Filtering Documents To Be Indexed

Use

If you want to index only part of the content of the assigned data sources, you can use the document ID or the MIME type to filter the documents to be indexed. In this way the documents are filtered by their file name, and not by their content.

You can use patterns to identify quantities of document IDs or MIME types that you want to include in or exclude from the index (white-list or black-list principle).

Procedure

When you create an index, you enter one or more of the following custom properties:

Action	Custom Property	Value
Include document IDs	includeIdPattern	Comma-separated list of patterns for document IDs (see below)
Include MIME types	includeMimePattern	Comma-separated list of patterns for MIME types (see below)
Exclude document IDs	excludeIdPattern	Comma-separated list of patterns for document IDs (see below)
Exclude MIME types	excludeMimePattern	Comma-separated list of patterns for MIME types (see below)

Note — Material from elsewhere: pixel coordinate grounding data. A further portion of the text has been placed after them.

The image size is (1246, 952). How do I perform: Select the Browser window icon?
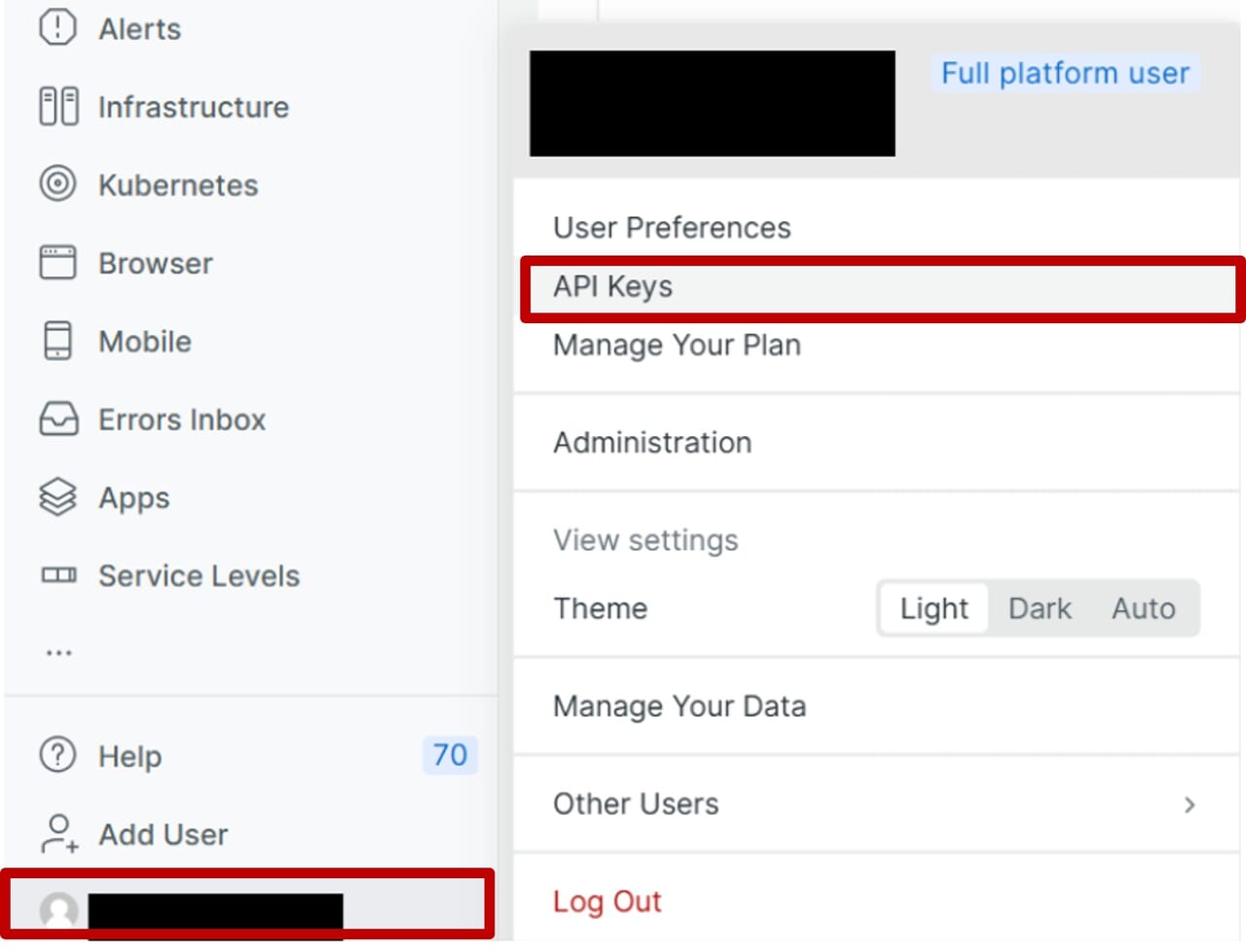(57, 263)
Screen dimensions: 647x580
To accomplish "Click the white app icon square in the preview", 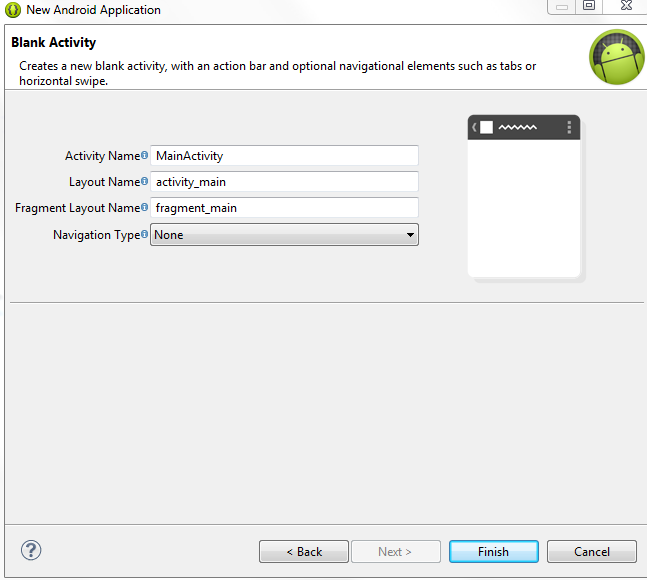I will [x=487, y=128].
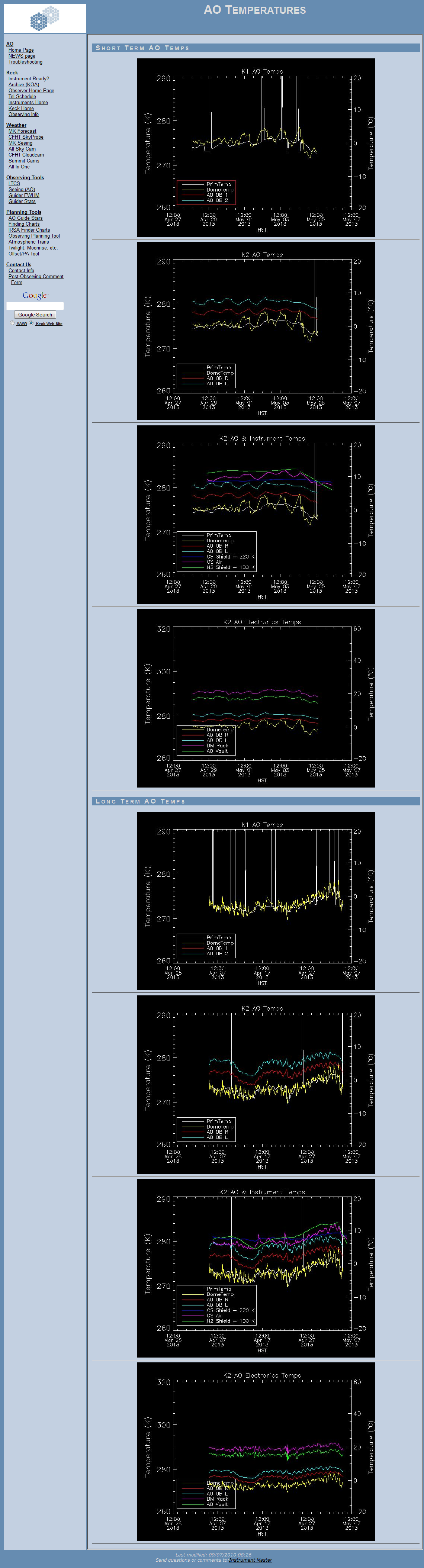The width and height of the screenshot is (424, 1568).
Task: Select the Keck Web Site radio button
Action: [x=31, y=323]
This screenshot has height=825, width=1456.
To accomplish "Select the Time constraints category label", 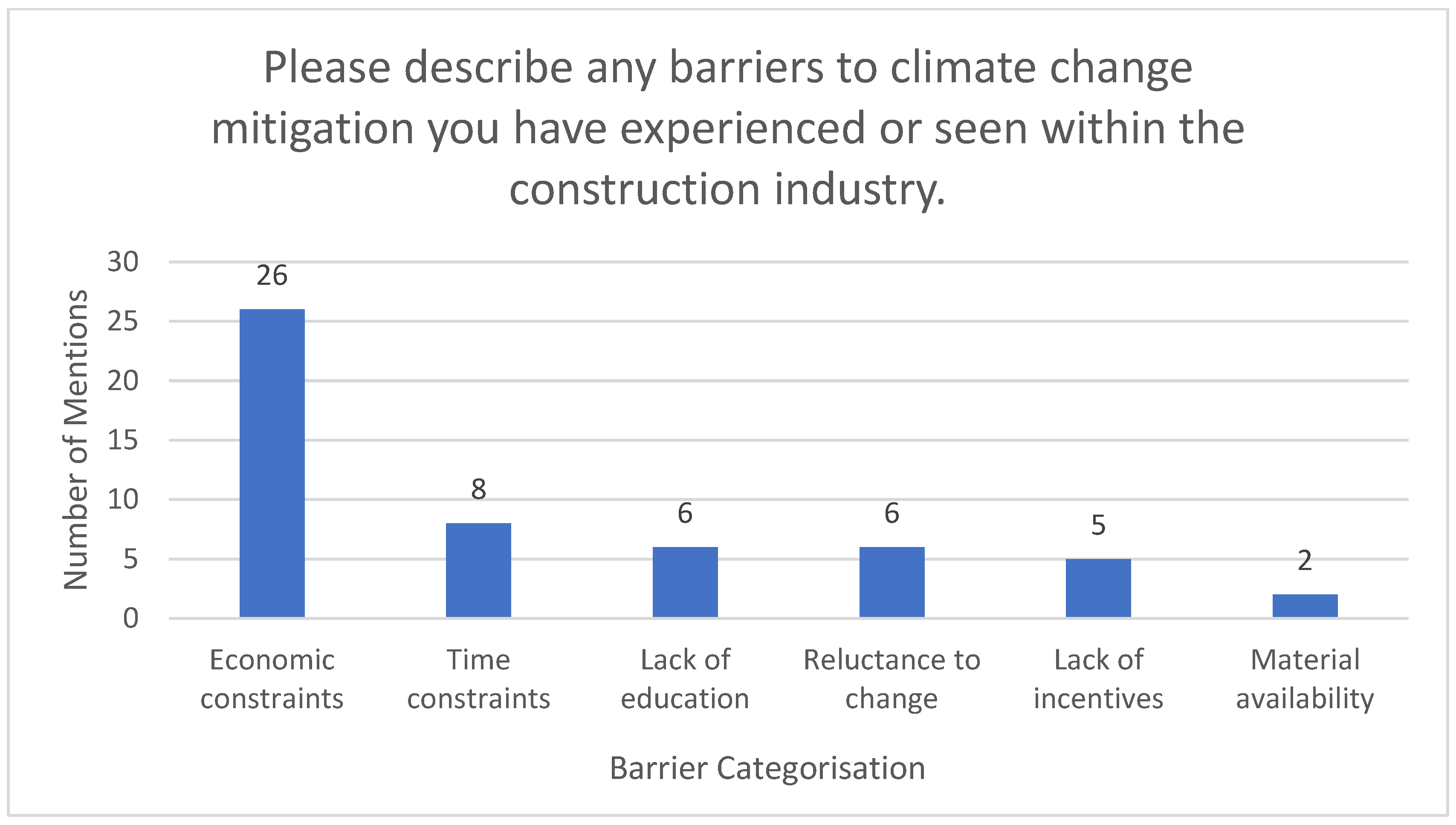I will click(478, 679).
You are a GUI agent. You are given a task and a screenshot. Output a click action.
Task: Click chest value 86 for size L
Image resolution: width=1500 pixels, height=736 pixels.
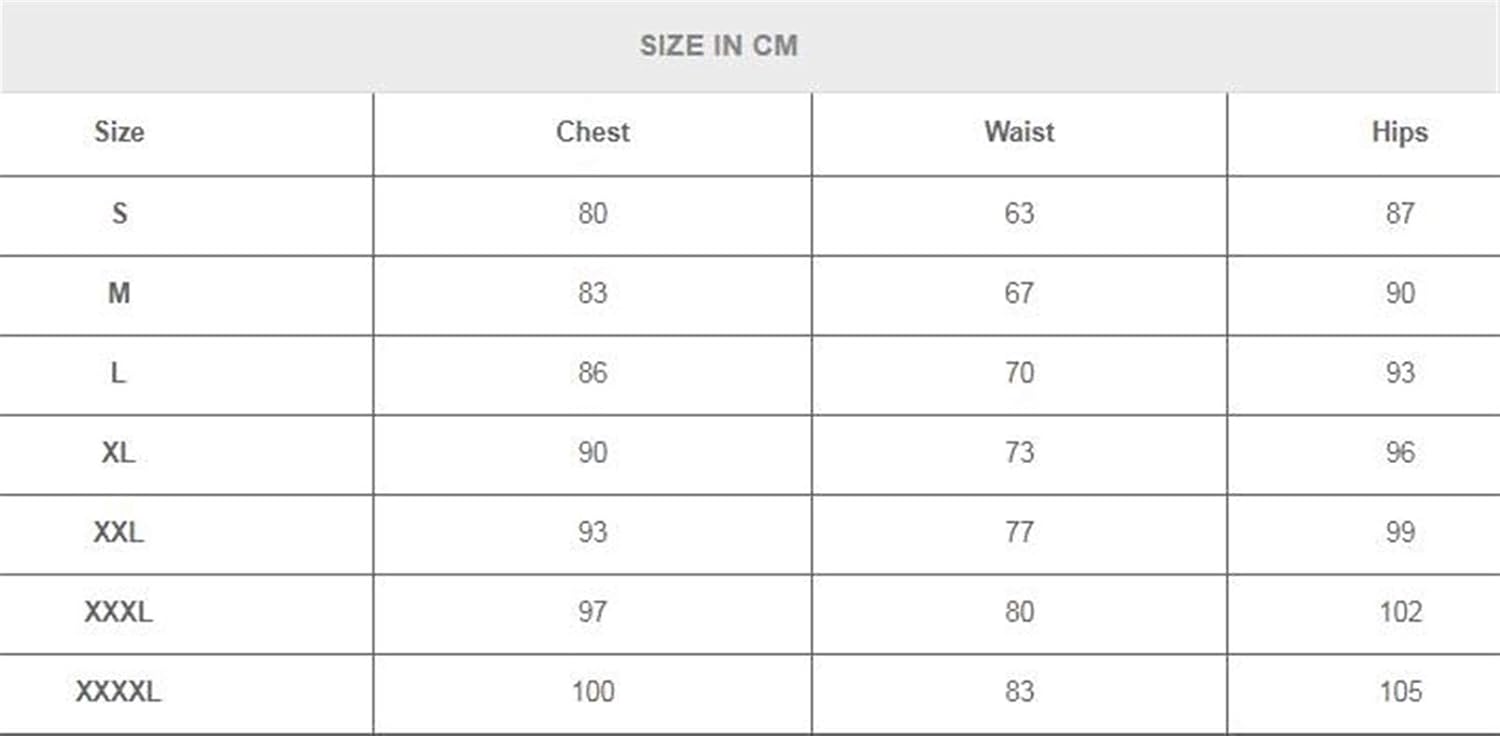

You can define a pattern as follows:

Exact ID or exact MIME type
Prefix* : All documents whose ID or MIME type starts with Prefix
*Suffix : All documents whose ID or MIME type ends with Suffix

Example

Comma-Separated List of Patterns for Document IDs : *.doc,test.txt,today*

This example defines all documents that end with .doc , contain the ID test.txt , or whose ID starts with today .

Example

Example of a Comma-Separated List of Patterns for MIME Types : application/pdf,text*

This example defines all documents that have the MIME type application/pdf or whose MIME type starts with text , for example, text/html .

Combining More Than One Filter

You can combine all four filters. Note the following rules:

If no filter is set, the system indexes the content.
If an exclude filter fits, the system does not index the content.
If there is no exclude filter that fits and no include filter is set, the system indexes the content.
If there is no exclude filter that fits, at least one include filter is set, and there is an include filter that fits, the system indexes the content.
Otherwise the system does not index the content.

Ignoring Uppercase and Lowercase

By default, the system distinguishes between uppercase and lowercase for IDs and MIME types. To define a pattern that fits for both uppercase and lowercase, add the suffix (ci) - c ase i nsensitive to the definition of the pattern.

Example

*.doc(ci),test.txt,today*